Start of Input
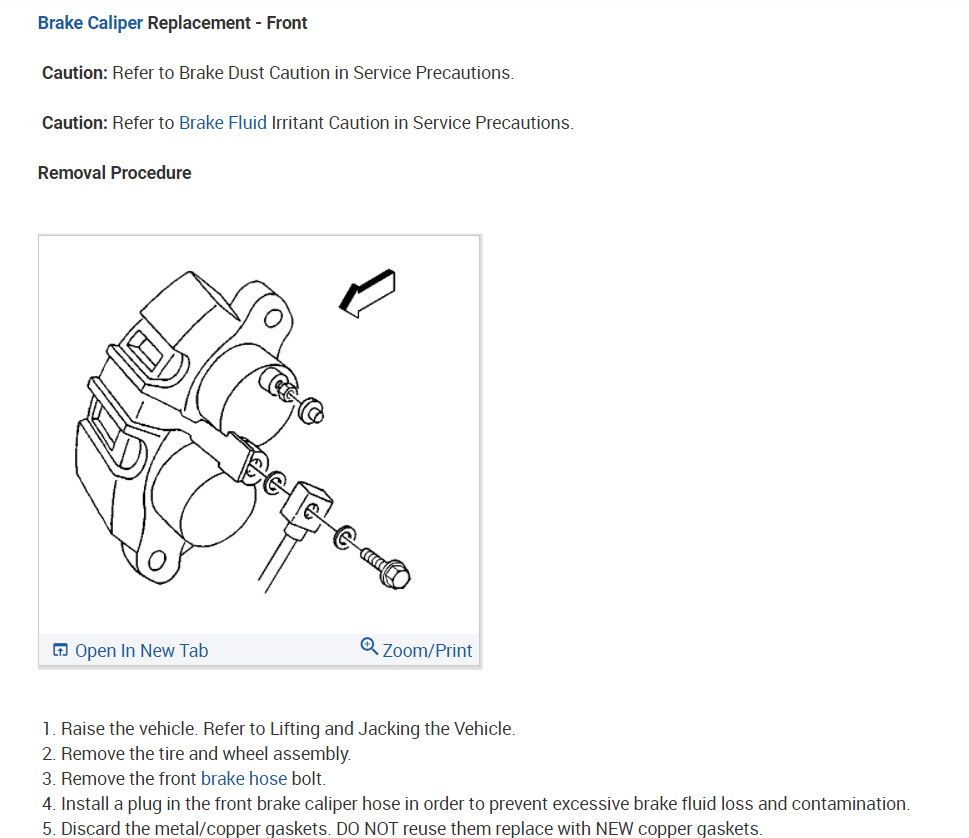Click the Zoom/Print magnifier icon
The image size is (969, 838).
(369, 646)
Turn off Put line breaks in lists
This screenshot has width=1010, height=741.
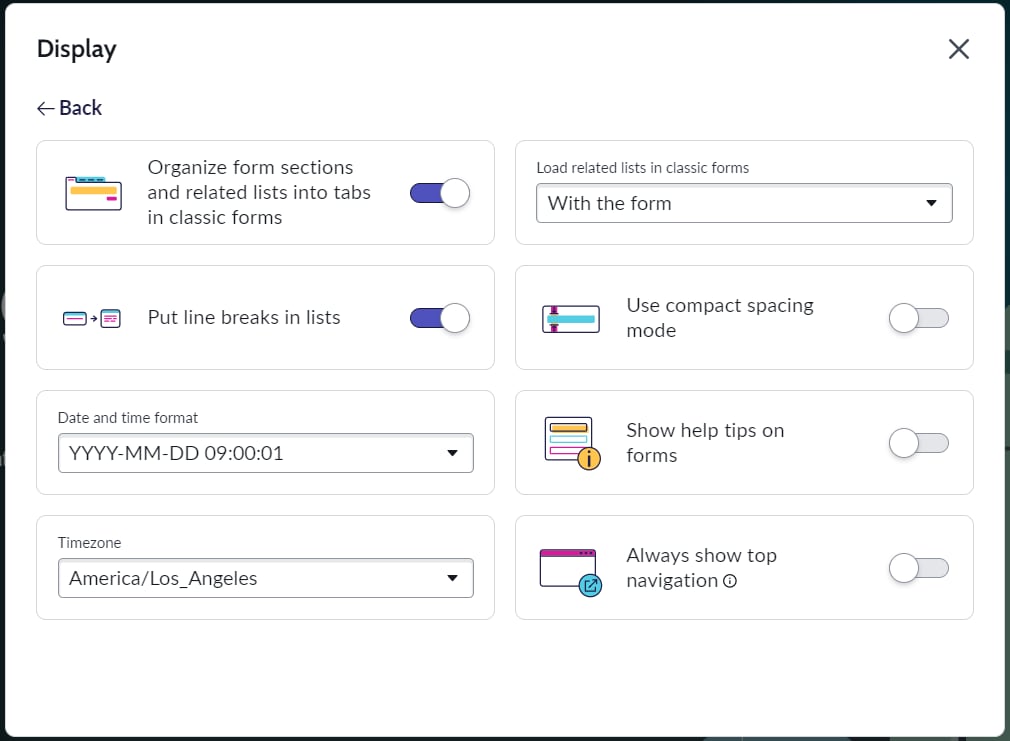point(439,317)
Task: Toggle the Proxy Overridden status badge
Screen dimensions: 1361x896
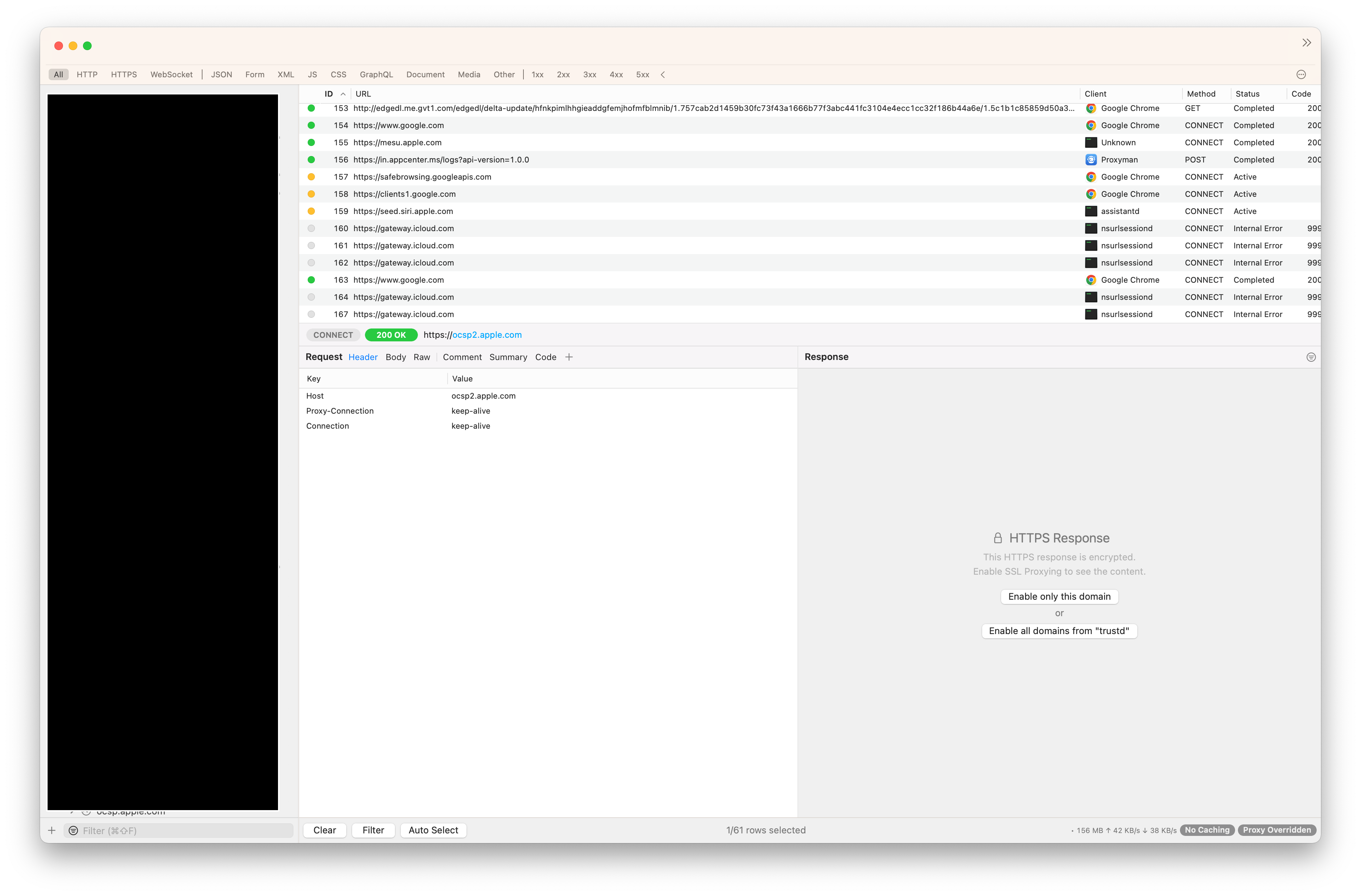Action: pos(1277,830)
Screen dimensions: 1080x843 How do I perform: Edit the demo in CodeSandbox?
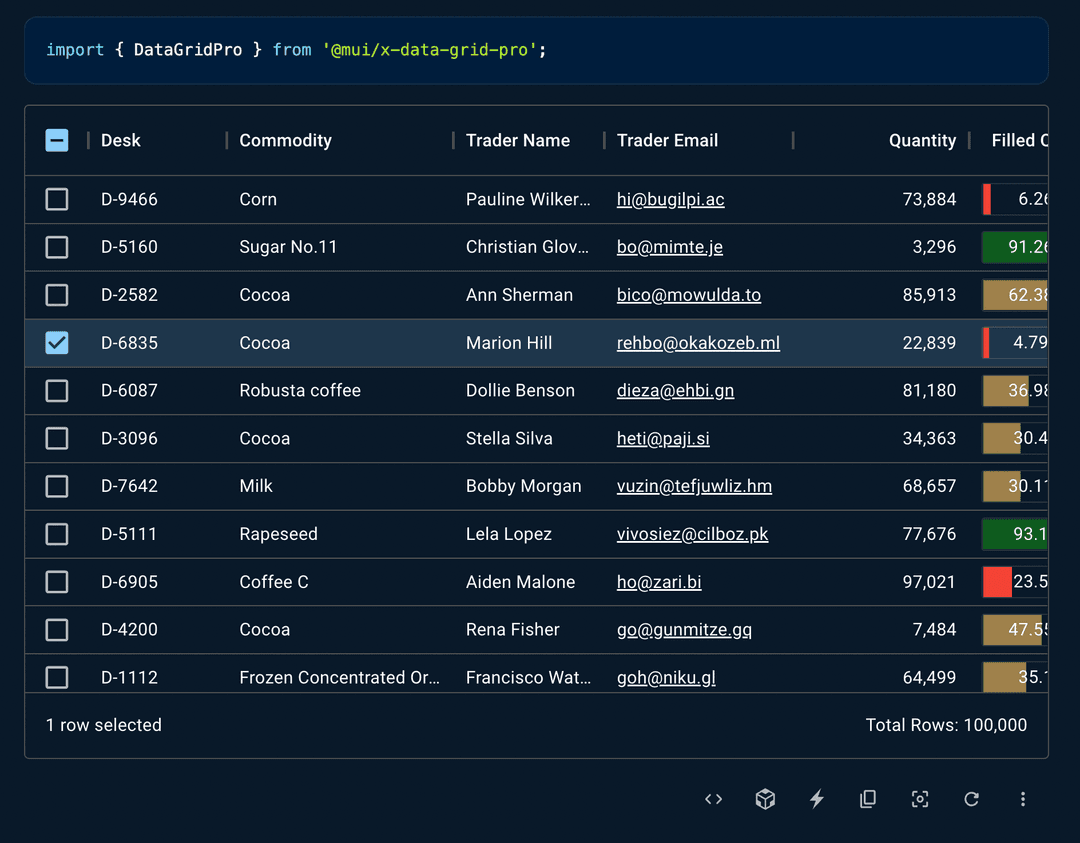[765, 799]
End of Input
(The request): Convert the records, from the start through the line that contains "Action: pos(1277,830)", into a JSON list of strings with one string per line. Skip blank lines and omit the pictures.

(Task output):
[
  "Click the Zoom/Print magnifier icon",
  "The image size is (969, 838).",
  "(369, 646)",
  "Turn off Put line breaks in lists",
  "This screenshot has width=1010, height=741.",
  "point(439,317)",
  "Task: Toggle the Proxy Overridden status badge",
  "Screen dimensions: 1361x896",
  "Action: pos(1277,830)"
]